■ Stated exercise:
Reproduce the rows below word for word, starting at the line that contains "Given: Open the Data privacy tab" and stopping after the line that contains "Open the Dashboard".
►
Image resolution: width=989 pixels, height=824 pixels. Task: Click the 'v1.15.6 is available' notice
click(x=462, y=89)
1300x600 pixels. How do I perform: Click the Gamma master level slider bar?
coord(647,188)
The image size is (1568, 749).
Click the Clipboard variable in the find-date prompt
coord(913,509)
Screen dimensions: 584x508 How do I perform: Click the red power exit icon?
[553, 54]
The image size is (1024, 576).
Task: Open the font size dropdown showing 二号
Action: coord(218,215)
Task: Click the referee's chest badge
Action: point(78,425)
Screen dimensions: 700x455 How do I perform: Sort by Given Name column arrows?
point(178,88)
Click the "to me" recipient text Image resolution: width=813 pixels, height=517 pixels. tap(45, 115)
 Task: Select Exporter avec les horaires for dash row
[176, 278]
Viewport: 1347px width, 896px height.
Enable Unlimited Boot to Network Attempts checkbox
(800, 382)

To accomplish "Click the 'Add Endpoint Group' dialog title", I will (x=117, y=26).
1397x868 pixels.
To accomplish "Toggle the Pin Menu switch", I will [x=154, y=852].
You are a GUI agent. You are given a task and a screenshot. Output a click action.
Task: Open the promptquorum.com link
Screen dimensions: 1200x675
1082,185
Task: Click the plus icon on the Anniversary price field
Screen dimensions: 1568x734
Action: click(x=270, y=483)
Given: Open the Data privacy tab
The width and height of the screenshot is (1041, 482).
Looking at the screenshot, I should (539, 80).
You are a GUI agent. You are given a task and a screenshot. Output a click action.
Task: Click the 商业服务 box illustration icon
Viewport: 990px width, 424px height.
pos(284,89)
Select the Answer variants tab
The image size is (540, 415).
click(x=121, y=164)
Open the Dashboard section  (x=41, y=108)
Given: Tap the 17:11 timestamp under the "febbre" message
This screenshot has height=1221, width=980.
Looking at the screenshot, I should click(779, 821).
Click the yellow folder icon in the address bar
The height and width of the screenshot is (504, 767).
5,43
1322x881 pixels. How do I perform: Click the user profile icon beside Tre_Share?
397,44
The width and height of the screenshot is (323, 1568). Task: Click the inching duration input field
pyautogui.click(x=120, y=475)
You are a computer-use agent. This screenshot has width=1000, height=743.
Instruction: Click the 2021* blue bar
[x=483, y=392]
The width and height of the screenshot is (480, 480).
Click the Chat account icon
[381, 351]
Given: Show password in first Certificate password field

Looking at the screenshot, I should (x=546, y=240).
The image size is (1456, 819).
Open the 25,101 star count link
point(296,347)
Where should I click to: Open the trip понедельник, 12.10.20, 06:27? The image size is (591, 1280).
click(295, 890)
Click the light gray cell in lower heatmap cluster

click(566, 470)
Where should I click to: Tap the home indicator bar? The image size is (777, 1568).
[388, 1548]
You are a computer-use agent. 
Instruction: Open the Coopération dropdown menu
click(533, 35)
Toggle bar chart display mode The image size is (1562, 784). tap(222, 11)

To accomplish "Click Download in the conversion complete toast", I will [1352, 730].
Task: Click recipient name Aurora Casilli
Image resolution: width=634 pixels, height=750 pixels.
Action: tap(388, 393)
◄
■ Task solution:
Given: Open the Data privacy tab
The width and height of the screenshot is (1041, 482).
Looking at the screenshot, I should (539, 80).
You are a GUI agent. You are given a task and a screenshot. Output a click action.
Task: Click the 商业服务 box illustration icon
Viewport: 990px width, 424px height.
pos(284,89)
Select the Answer variants tab
The image size is (540, 415).
click(x=121, y=164)
Open the Dashboard section  (x=41, y=108)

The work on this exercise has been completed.